A structurally diverse family of 39 covalent triazine-based framework materials (CTFs) are synthesized by Suzuki–Miyaura polycondensation and tested as hydrogen evolution photocatalysts using a high-throughput workflow. The two best-performing CTFs are based on benzonitrile and dibenzo­[b,d]­thiophene sulfone linkers, respectively, with catalytic activities that are among the highest for this material class.
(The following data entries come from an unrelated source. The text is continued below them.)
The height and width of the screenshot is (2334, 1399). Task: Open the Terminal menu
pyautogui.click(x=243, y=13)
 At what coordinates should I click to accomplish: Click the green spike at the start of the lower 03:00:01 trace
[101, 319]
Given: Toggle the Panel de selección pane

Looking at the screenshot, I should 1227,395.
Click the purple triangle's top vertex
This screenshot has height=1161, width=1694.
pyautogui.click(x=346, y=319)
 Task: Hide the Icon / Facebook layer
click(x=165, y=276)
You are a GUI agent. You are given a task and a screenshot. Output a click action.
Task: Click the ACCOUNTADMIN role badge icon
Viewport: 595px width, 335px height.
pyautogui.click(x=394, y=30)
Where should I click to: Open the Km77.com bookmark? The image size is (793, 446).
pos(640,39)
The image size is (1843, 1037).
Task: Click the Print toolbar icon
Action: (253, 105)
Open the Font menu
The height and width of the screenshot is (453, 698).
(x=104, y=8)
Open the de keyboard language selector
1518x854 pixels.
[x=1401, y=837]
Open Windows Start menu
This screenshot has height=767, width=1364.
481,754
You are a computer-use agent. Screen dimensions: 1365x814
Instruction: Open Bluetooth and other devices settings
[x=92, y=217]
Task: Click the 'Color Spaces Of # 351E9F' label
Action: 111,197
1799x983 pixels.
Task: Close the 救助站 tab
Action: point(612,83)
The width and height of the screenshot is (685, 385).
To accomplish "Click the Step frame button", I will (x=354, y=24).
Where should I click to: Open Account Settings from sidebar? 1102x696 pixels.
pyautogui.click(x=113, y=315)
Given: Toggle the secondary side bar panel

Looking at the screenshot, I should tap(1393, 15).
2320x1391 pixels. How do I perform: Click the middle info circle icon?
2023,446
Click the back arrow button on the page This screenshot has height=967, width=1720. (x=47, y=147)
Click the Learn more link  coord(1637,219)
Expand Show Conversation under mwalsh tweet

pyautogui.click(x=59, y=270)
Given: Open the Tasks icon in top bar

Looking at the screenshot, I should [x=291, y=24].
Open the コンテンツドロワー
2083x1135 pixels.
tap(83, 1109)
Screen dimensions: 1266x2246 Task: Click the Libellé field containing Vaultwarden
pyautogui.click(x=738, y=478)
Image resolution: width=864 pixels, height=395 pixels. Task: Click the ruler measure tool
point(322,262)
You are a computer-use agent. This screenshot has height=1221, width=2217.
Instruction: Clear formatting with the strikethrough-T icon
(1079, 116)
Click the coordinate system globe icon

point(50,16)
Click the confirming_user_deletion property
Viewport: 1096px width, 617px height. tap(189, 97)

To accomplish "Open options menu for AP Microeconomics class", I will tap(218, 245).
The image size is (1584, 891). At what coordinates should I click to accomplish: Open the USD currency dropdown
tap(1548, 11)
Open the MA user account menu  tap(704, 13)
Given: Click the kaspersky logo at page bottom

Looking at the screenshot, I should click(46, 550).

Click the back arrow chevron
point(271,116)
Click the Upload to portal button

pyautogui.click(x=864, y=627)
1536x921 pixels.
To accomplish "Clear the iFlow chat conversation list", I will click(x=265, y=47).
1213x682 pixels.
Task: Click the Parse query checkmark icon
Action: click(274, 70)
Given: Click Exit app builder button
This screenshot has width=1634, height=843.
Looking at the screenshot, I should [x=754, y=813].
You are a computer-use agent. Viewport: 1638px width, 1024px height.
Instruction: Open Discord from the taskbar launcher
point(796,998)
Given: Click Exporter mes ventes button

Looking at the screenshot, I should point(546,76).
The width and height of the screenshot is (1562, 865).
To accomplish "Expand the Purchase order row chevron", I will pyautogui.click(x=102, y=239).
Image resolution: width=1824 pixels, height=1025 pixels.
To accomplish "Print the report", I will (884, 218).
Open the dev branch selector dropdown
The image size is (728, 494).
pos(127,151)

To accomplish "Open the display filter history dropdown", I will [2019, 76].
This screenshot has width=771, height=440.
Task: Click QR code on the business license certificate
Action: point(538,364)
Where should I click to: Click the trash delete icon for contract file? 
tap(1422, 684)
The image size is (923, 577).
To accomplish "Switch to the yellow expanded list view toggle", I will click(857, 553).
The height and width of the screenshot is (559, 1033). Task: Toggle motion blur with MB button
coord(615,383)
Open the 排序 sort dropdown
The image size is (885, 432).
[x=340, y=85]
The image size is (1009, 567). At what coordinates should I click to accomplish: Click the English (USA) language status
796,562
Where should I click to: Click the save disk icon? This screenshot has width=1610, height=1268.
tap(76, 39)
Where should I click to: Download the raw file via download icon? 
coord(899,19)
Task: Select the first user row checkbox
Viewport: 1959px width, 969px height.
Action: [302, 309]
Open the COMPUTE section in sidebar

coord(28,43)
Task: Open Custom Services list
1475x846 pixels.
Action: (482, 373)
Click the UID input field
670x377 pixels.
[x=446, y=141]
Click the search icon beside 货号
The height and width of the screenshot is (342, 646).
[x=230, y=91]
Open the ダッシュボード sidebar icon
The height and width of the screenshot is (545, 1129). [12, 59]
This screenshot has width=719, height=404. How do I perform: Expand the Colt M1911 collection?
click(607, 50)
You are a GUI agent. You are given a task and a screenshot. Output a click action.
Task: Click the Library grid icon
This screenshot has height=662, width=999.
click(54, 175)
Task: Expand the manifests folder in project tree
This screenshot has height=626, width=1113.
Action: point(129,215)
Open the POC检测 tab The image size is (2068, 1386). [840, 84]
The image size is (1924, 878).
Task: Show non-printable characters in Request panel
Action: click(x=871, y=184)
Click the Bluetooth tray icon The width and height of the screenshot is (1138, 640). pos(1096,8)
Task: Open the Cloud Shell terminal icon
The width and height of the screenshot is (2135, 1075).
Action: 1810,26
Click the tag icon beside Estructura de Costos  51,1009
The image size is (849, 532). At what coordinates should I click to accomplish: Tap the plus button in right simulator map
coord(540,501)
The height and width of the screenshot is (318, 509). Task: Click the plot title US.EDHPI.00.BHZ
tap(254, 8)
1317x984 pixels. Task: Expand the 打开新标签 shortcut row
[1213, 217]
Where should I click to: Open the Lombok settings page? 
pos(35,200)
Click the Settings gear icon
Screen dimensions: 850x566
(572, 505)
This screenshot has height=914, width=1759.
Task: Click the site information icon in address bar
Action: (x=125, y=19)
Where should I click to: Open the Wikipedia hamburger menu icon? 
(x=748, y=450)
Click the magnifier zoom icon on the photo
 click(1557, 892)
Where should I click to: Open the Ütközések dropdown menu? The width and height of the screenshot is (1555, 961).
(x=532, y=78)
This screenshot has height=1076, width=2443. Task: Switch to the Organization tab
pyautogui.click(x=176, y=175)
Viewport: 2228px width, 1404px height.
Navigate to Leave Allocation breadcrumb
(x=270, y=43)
The activities of the different CTFs are rationalized in terms of four variables: the predicted electron affinity, the predicted ionization potential, the optical gap, and the dispersibility of the CTFs particles in solution, as measured by optical transmittance. The electron affinity and dispersibility in solution are found to be the best predictors of photocatalytic hydrogen evolution activity.

本研究通过铃木-宫浦缩聚反应合成了39种结构多样的共价三嗪基框架材料（covalent triazine-based framework materials，CTFs）系列，并采用高通量工作流程将其作为产氢光催化剂开展测试。性能最优的两种CTFs分别以苯甲腈和二苯并[b,d]噻吩砜作为连接基元，其催化活性处于该类材料的顶尖水平。不同CTFs的催化活性可通过四个变量进行合理化阐释：预测电子亲和能、预测电离势、光学带隙，以及通过透光率表征的CTFs颗粒在溶液中的分散性。研究发现，电子亲和能与溶液分散性是预测该类材料光催化产氢活性的最优指标。